- Exercise objective
Please count the lines of the listing below in which "agent" occurs, and reply with the number only.

--------------------------------

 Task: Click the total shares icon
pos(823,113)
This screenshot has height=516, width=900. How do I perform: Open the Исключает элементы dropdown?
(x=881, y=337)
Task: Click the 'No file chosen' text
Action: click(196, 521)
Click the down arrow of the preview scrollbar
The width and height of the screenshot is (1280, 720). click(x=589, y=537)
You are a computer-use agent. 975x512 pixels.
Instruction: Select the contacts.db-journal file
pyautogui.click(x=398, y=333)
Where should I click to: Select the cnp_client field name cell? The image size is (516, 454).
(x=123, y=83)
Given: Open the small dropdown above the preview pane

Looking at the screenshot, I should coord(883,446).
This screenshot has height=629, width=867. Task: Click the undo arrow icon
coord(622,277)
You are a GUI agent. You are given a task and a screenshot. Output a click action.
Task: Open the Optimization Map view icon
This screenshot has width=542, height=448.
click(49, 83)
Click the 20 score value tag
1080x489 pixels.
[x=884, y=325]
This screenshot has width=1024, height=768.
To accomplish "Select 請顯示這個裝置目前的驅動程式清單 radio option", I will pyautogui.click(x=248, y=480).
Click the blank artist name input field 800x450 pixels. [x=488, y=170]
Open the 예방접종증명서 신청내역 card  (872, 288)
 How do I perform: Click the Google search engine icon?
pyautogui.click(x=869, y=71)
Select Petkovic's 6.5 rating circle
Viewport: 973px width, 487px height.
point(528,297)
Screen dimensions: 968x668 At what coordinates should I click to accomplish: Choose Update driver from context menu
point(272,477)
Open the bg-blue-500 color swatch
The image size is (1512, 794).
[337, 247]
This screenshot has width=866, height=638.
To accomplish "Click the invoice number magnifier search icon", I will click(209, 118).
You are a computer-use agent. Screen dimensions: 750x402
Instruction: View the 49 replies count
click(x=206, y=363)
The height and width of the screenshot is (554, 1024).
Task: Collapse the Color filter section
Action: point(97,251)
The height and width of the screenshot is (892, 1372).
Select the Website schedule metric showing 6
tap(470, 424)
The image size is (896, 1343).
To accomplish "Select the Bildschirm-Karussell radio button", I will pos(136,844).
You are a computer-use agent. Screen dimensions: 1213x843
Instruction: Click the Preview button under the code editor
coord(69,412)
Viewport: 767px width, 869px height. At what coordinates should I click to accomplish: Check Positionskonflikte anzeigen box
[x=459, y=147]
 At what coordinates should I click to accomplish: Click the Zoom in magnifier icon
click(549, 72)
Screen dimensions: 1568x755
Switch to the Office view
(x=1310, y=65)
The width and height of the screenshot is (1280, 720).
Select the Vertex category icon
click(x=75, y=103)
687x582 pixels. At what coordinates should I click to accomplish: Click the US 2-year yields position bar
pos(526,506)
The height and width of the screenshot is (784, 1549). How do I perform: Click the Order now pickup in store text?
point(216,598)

--------------------------------

- Written answer
4